WHAT THE EXERCISE ASKS — In the entries below, filter for the word "will" and copy every matching line.

(Stored records)
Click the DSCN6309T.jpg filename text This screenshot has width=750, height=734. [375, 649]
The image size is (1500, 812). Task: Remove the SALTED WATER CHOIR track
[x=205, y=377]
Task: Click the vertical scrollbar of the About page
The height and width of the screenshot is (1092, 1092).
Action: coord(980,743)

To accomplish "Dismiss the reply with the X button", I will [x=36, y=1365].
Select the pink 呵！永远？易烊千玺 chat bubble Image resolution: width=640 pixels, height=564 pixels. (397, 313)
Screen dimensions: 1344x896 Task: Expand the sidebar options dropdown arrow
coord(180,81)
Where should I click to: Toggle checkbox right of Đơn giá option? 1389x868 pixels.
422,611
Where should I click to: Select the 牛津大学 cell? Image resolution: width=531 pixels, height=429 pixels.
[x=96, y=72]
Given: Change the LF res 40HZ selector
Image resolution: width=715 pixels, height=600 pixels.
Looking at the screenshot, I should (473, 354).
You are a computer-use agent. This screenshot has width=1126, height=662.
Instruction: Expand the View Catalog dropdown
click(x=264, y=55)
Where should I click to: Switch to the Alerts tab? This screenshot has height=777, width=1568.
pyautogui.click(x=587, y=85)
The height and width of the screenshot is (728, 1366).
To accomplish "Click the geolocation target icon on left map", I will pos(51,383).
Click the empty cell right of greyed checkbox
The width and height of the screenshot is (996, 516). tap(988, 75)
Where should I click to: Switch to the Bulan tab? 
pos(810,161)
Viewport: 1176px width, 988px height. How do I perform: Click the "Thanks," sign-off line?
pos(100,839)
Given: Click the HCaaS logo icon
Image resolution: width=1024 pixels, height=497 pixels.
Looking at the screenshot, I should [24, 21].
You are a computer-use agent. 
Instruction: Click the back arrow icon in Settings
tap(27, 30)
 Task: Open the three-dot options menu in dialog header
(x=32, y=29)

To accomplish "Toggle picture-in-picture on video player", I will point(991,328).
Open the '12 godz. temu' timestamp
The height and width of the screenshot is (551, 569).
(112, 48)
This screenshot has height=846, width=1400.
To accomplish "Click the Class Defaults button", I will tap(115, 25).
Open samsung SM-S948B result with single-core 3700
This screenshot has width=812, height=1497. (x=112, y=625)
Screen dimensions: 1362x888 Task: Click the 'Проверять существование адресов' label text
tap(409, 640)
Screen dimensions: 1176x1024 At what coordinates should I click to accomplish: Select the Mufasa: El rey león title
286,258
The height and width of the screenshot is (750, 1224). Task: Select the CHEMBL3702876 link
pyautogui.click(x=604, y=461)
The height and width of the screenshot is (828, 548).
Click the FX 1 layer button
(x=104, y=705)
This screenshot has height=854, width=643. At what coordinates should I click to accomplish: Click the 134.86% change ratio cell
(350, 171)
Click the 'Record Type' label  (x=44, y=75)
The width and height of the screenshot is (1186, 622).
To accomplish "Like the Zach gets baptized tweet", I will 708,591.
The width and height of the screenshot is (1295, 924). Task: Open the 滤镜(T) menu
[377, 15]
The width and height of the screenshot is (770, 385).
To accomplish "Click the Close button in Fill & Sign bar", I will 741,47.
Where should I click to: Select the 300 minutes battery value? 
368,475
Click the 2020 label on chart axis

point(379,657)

RESPONSE TO THIS EXERCISE —
To accomplish "Dismiss the reply with the X button", I will [x=36, y=1365].
To accomplish "Click the geolocation target icon on left map", I will pos(51,383).
To accomplish "Toggle picture-in-picture on video player", I will point(991,328).
To accomplish "Click the Class Defaults button", I will tap(115, 25).
To accomplish "Like the Zach gets baptized tweet", I will 708,591.
To accomplish "Click the Close button in Fill & Sign bar", I will 741,47.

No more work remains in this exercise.